◆ STORED DATA
┄┄┄┄┄┄
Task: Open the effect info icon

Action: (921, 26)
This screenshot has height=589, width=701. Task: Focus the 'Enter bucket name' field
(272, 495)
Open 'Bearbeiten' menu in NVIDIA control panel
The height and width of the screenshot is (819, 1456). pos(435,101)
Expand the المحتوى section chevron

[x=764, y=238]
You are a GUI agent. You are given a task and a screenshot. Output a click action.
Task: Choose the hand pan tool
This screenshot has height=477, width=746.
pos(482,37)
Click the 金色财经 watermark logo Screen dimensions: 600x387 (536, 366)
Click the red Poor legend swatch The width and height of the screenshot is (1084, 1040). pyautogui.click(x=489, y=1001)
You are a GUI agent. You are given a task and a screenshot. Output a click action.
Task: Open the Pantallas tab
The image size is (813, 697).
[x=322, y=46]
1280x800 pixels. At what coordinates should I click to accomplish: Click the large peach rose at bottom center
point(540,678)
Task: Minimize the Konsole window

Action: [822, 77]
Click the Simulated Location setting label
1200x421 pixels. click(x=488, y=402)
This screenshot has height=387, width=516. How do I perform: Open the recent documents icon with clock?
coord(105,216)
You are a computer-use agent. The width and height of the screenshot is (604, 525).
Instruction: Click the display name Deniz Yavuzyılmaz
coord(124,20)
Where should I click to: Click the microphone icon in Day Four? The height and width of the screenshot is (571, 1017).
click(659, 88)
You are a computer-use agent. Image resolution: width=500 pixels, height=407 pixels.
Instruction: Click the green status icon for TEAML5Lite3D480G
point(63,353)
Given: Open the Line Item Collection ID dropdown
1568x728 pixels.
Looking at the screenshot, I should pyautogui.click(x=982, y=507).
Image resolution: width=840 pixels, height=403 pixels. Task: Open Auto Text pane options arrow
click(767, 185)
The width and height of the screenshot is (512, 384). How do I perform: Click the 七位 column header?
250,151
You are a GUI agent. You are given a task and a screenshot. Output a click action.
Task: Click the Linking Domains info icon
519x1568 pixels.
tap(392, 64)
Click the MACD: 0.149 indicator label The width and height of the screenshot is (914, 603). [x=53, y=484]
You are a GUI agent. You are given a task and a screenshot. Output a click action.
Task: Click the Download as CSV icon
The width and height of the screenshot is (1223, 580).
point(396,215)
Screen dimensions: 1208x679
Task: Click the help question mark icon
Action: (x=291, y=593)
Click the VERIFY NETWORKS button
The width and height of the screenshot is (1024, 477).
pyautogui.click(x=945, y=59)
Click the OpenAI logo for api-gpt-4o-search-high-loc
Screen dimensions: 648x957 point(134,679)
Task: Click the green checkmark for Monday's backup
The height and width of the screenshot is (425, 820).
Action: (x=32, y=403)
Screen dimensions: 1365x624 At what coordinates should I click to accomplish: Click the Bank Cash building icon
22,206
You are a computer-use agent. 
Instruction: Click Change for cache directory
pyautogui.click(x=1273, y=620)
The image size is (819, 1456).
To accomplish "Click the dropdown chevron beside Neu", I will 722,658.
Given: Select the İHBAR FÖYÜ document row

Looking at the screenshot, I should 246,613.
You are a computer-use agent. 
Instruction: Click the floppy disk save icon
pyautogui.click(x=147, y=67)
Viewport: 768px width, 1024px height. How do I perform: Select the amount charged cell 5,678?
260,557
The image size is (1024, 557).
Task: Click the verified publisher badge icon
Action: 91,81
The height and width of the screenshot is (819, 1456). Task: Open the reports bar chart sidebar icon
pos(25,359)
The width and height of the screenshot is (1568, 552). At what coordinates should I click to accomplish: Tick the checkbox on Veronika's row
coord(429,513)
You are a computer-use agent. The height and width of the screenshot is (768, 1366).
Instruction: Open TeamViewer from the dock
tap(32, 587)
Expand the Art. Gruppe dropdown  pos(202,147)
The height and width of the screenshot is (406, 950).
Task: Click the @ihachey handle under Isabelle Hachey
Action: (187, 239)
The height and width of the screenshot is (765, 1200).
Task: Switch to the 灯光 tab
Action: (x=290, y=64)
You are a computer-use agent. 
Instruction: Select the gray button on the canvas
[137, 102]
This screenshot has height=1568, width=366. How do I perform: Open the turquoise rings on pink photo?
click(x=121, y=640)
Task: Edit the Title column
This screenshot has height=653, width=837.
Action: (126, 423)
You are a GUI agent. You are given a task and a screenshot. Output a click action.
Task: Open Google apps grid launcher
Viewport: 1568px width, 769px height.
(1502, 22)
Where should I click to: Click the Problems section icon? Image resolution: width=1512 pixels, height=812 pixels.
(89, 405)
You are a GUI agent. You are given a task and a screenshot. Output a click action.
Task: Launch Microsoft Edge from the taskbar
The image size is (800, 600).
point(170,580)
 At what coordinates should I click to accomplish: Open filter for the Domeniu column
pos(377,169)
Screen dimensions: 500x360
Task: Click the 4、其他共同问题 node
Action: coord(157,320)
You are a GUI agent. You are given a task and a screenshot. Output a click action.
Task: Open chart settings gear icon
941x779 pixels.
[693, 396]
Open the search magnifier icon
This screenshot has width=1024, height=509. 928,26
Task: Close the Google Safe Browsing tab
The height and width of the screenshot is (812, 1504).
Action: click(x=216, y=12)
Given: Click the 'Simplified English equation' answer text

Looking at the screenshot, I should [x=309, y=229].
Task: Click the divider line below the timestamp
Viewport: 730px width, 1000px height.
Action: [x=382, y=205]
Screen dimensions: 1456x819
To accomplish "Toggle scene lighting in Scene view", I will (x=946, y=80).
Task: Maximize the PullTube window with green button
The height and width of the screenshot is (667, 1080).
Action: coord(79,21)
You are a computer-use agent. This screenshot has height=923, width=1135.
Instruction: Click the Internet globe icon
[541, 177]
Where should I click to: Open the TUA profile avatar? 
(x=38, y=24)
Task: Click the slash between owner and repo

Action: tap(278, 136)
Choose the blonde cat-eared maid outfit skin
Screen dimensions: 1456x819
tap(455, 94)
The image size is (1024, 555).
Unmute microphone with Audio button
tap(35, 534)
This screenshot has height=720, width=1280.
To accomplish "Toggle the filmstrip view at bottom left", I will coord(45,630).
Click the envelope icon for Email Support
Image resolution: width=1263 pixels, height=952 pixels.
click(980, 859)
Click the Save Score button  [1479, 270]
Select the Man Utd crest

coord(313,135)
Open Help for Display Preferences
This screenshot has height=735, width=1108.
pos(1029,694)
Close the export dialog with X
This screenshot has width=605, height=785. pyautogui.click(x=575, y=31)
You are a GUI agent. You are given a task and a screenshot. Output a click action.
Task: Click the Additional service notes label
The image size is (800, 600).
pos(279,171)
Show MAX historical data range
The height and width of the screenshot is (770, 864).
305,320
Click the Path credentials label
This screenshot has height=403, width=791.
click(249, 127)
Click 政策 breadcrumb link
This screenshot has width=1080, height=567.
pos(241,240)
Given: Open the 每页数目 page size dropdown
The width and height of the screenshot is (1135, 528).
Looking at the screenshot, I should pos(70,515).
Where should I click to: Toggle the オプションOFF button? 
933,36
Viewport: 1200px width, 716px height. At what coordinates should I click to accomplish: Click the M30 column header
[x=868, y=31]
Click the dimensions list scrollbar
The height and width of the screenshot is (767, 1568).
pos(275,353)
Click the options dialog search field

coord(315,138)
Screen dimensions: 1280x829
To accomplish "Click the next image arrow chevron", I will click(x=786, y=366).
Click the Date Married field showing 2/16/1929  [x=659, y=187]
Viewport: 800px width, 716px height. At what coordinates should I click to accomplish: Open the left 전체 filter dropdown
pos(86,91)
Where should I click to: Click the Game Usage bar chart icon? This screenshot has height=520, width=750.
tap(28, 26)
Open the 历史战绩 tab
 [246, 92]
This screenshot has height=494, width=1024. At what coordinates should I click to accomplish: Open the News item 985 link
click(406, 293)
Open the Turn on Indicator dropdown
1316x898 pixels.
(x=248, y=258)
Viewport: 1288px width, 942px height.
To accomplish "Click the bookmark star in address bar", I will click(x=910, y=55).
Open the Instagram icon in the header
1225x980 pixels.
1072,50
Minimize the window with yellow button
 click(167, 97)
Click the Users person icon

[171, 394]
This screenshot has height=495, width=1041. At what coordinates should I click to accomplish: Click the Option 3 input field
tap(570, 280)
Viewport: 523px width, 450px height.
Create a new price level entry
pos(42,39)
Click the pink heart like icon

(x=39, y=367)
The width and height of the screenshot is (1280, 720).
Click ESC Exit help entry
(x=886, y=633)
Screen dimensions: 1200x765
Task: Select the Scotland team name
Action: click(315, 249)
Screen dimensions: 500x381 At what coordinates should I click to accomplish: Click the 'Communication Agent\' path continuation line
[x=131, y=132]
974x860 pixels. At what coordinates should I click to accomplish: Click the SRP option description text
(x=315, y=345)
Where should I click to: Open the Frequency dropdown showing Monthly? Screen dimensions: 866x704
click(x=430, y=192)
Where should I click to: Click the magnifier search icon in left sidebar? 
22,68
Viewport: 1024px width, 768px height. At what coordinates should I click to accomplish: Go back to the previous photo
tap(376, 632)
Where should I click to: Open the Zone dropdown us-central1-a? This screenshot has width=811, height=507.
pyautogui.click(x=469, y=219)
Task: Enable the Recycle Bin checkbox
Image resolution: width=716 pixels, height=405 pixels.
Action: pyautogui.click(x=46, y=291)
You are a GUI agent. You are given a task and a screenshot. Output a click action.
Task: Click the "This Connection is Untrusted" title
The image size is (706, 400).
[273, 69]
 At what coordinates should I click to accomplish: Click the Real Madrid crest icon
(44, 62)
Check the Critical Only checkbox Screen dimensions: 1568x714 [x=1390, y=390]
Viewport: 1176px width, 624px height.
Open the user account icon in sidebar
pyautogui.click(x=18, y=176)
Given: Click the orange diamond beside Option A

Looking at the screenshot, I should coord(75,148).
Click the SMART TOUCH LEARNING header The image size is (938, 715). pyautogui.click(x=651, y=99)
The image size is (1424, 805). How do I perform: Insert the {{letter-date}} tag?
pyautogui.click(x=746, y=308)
┄┄┄┄┄┄
◆ TRY IT
Please count, in the material above, the lines that hold the word "Google", and report only the total.

◆ WRITTEN RESPONSE
2